# Pet hair vacuum



## ArchersMom (May 22, 2013)

I have a Dyson Animal. It's almost 5 years old and still going strong. I have had to replace the plastic hose because it got a hole, but it cost less than $25 on Amazon. I take it apart to clean out the fur fairly often. That's one of the things I like about it. It's easy to take apart to clean and put back together.


----------



## CAROLINA MOM (May 12, 2009)

Several companies have products made especially for pet owners.

Here is a site that compares different brands-

5 Best Pet Vacuums - Feb. 2018 - BestReviews

You can check on Consumer reports and Good Housekeeping tests and reviews all types of products including vacuums. 

I have a Bissell Pet Hair eraser, it's over 12 years old maybe and still works great. 

I want to switch over to a cordless vacuum eventually, still trying to decide which one I want.


----------



## ryanf (Oct 26, 2016)

We use 2 different vacuums. 

We have a Dyson like the one mentioned above. It's great and would highly recommend. If you do get one make sure to get a higher end model because you get more usable time before the battery dies. Once the battery dies they need to be charged for a while before they become usable again. Easy to empty and clean.

For the furniture and carpets we have a heavier duty Kenmore canister style that has a HEPA filter system. This has a great attachment for the furniture which makes removing hair from furniture almost effortless. It is more cumbersome though as it's heavier and a bit of a pain to lug around. 

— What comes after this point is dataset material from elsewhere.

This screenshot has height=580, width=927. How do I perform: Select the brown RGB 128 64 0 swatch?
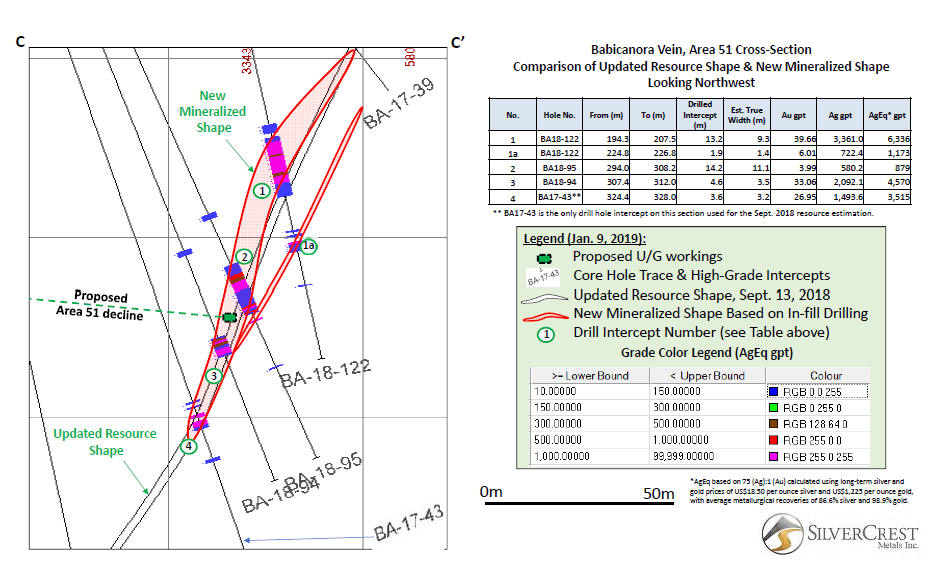(x=774, y=422)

If you can make it work with just the cordless, do that. It's much easier and gets the job done.


----------



## Neciebugs (Nov 18, 2017)

I have a 5 year old Dyson animal ball upstairs (carpets), and the Dyson v-8 stick wall mounted downstairs (and I use it at least every other day, if not daily)... The V8 replaced my old dyson stick which retired to my SO's family trailer. BEST investment ever... I use it more than the corded upright.


----------



## Natka81 (Dec 18, 2017)

Thank you!


----------



## Trigger&Cinnamon (Nov 3, 2015)

We have two Goldens at our house and seems like the shedding never ends, we don't have carpet and it really shows the hair as it builds up. We found that we would have to vacuum almost everyday to keep up with it all. Anyways long story short we finally bought a Roomba and run it during the day when we are gone and it is amazing how it cleans everything up and we just have to empty it every evening. Definitely worth the money when you no longer have to vacuum everyday anymore due to them shedding. Works really well and just need to clean the hair out of the wheels every week or so. Anyways just an option.


----------



## DominickZhang (4 d ago)

Thanks for your recs. We don’t have enough money for a VC yet, so I’d like to know if there’s any other way to get rid of pet hair on my clothes. Tnx


----------



## AdenRodriguez (4 d ago)

Hello there, guys. We have a Dyson VC too. Yeah, it’s not the cheapest one, but it’s the best you can get, actually. When we didn't have enough money, we used grooming gloves aacording to the recommendation on How to Get Rid of Pet Hair from Clothes - AZYPO.com. They work well if you want to clean off your clothes. Btw, before we got a Dyson VC, we had already bought a Dyson hair dryer which is amazing. My wife loves it. That’s why we actually decided to get their vacuum cleaner. Btw, guys, how often do you take your pet to a groomer? I'll be waiting for your replies.


----------



## SRW (Dec 21, 2018)

I'd like to offer some helpful advice but I'd probably get in trouble for it.☹


----------



## Boondox (Sep 6, 2010)

I gave up on vacuuming. Now I use my Husqvarna backpack leaf blower with a large fan in an open window. The leaf blower gets ALL the fur, even fluff under furniture and appliances!

I only do this when my wife is gone.


----------



## SRW (Dec 21, 2018)

Boondox said:


> Husqvarna backpack leaf blower


My lovely wife is going to be so surprised on Valentines day.


----------